> Problem to work on
Return the records word for word. Any pictures in them are not part of the copy.

▬▬▬▬▬▬▬▬▬▬

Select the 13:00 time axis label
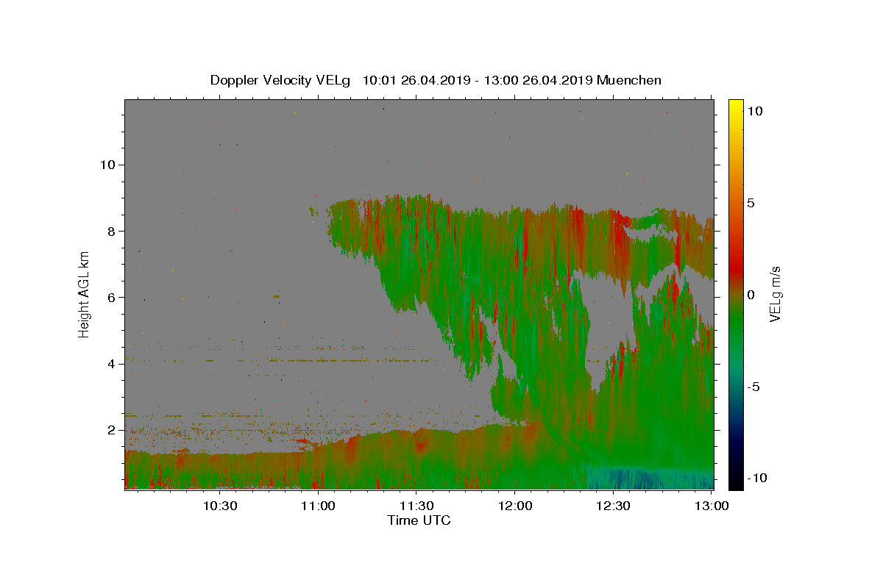 click(x=712, y=506)
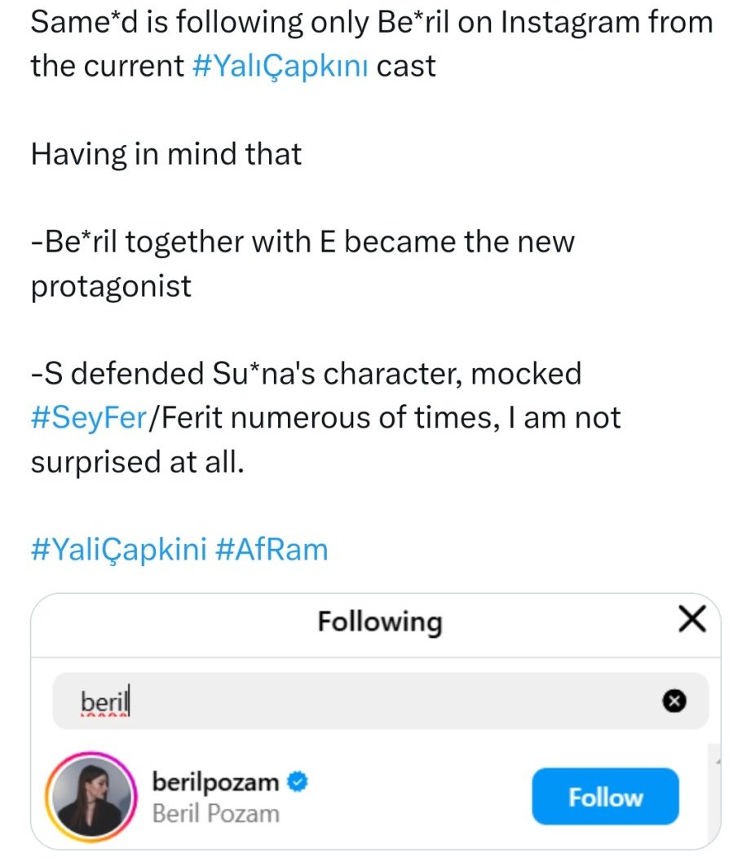Click the scrollbar up arrow in the list

716,760
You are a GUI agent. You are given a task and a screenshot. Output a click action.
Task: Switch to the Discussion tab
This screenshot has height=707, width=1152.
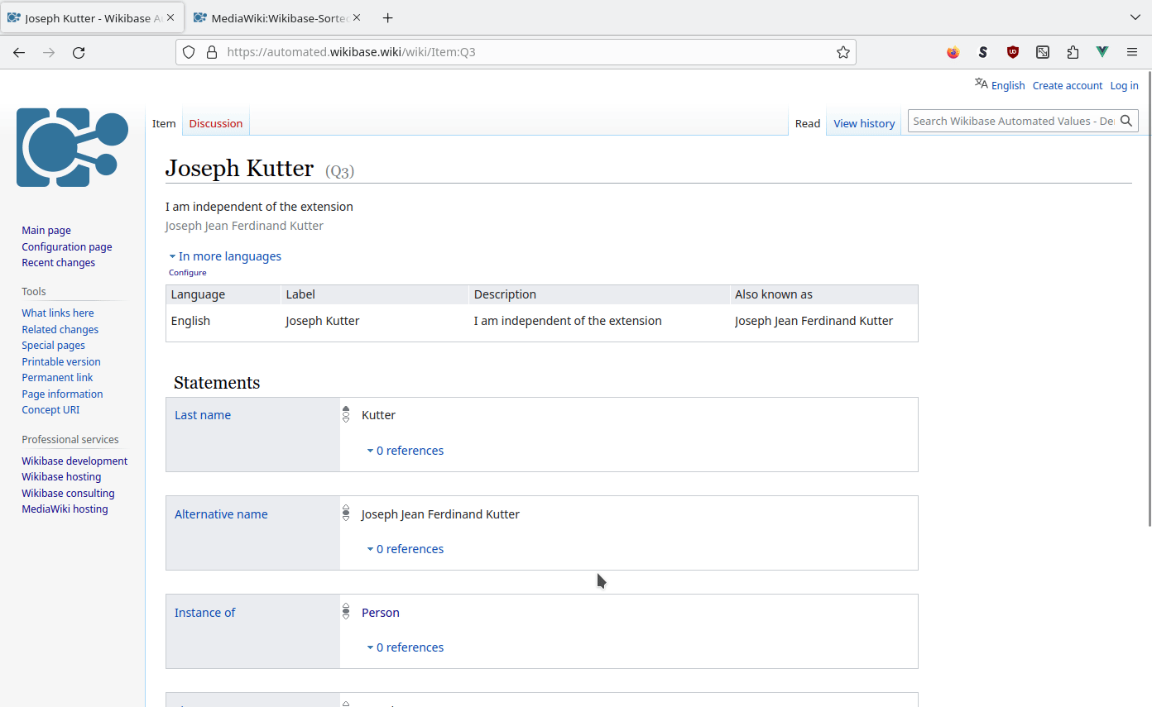coord(215,122)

▬▬▬▬▬▬▬▬▬▬

> Output below
Select the 13:00 time axis label
 click(x=712, y=506)
Click the scrollbar up arrow in the list

716,760
You are a GUI agent. You are given a task and a screenshot. Output a click action.
Task: Switch to the Discussion tab
This screenshot has height=707, width=1152.
coord(215,122)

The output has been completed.